- Born: Donald Stephen Pietromonaco September 15, 1935 Los Angeles, California, United States
- Died: April 18, 1997 (aged 61) Los Angeles, California, United States
- Occupations: Actors, radio personality, voice-over coach
- Years active: 1948–1995
- Children: Dena Pietromonaco, Doug Lyon,

= Don Pietromonaco =

American actor

Donald Stephen Pietromonaco (September 15, 1935 – April 18, 1997) was an American child actor, award-winning radio personality and voice actor whose career would span more than 47 years.

==Early years==
In the summer of 1948 at the age 13 Don began his acting career as Don Pietro by appearing in a number of major Hollywood productions including his first film The Boy with Green Hair with Robert Ryan and Pat O'Brien followed a year later by Mrs. Mike with Dick Powell. In the 1950s there came a string of nice roles like Follow the Sun with Glenn Ford, The Gene Autry Show as Pepito Garcia and Girls in the Night with Harvey Lembeck. In 1957 Don played a Page on an ocean liner in the film classic An Affair to Remember opposite Cary Grant.

In 1947 as a child Don was hired to open the play, Galileo, by Bertold Brecht and starring Charles Laughton, at the Coronet Theatre in Los Angeles, and later in Broadway. In his later years Don related stories of Brecht and Charlie Chaplin in the audience during rehearsal, teasing him with his new nickname, “Porky.”

==Radio broadcasting career==
By 1960 Don made a transition from the big screen to Don Pietro, Disc Jockey at KROG, Sonora, California where he began toying with various character voices while developing an on-air persona that became one of the country's most theatrically gifted air talents. In 1963 program director Guy Williams aka L.David Moorhead hired him for the all-important early evening slot at legendary top forty rocker, KRIZ. Using the air name "The Purple Pizza Eater", Don along with his sidekick Bruno J. Grunion, a mythical teenage ne'er-do-well voiced by Pietro (unbeknownst to the listening teen audience, the two garnered huge ratings in the Phoenix market and his reputation as an on-air entertainer began capturing national attention and the management of St. Louis giant, KXOK-AM 630.

Known to thousands of radio listeners as "Johnny Rabbitt", Don along with his faithful companion Bruno J. Grunion, the two would delight their predominantly teen audience from 7 pm to midnight with outlandish antics such as Rabbitt feeding Bruno to a "man-eating plant." But of course Bruno would always survive because the plant would spit him out. The throngs of teens calling the station's request lines with their problems or dedications could simply, "Blab it to the Rabbitt."
From 1964 through 1968 Don Pietro would enjoy some of the highest ratings ever recorded to date in the St. Louis market.
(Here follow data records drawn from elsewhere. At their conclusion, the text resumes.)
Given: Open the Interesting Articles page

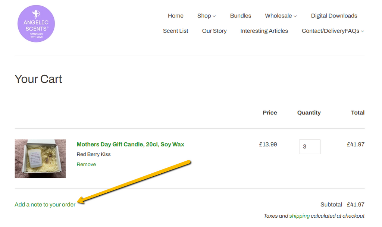Looking at the screenshot, I should [264, 31].
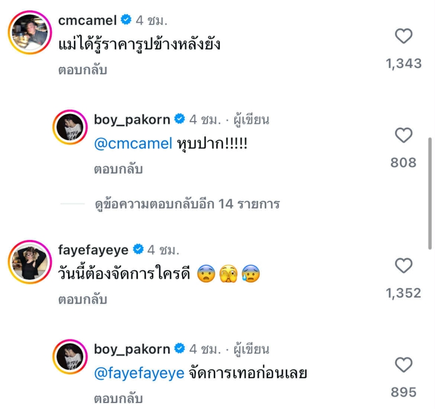Like cmcamel's comment with the heart

click(x=403, y=37)
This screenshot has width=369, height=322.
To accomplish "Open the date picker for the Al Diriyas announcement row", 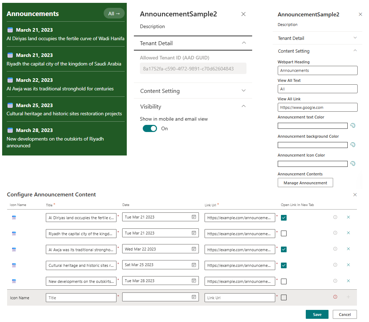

Upon Pietromonaco's departure from KXOK in 1969, Don and Bruno returned once again to Phoenix and KRIZ Radio this time for the 3-7 PM Drive slot where he would earn Billboard Magazine's coveted Major Market Performer of the Year award. KRIZ would be his last job as a disc jockey and for him and Bruno, the end of era. In 2001, Don Pietromonaco would be inducted into the St. Louis Radio Hall of Fame.

==Post radio days==
After his departure from live radio in 1971, Pietromonaco began teaching film production and voiceovers in Hollywood, as well as voicing numerous commercials.

At the age of 61, Don Pietromonaco, actor and veteran voiceover coach, died from complications due to emphysema.

==Trivia==
- He once sent a film clip to the children's show The Banana Splits entitled "Pop Cop". This was a sped-up depiction of a policeman directing traffic at a St. Louis intersection, and the name "Pietromonaco" can be seen on a street sign at the beginning.
- During his days at KXOK in St. Louis, Pietromonaco helped raise several million dollars for medical research.

The "Pop Cop" in the Banana Splits video was Owen Dacey, a popular 5th District motorcycle traffic officer in the Hyde Park area of North St. Louis. The clip shows him at the intersection of North Grand Ave & North Broadway. He was known to locals as the "Dancing Cop".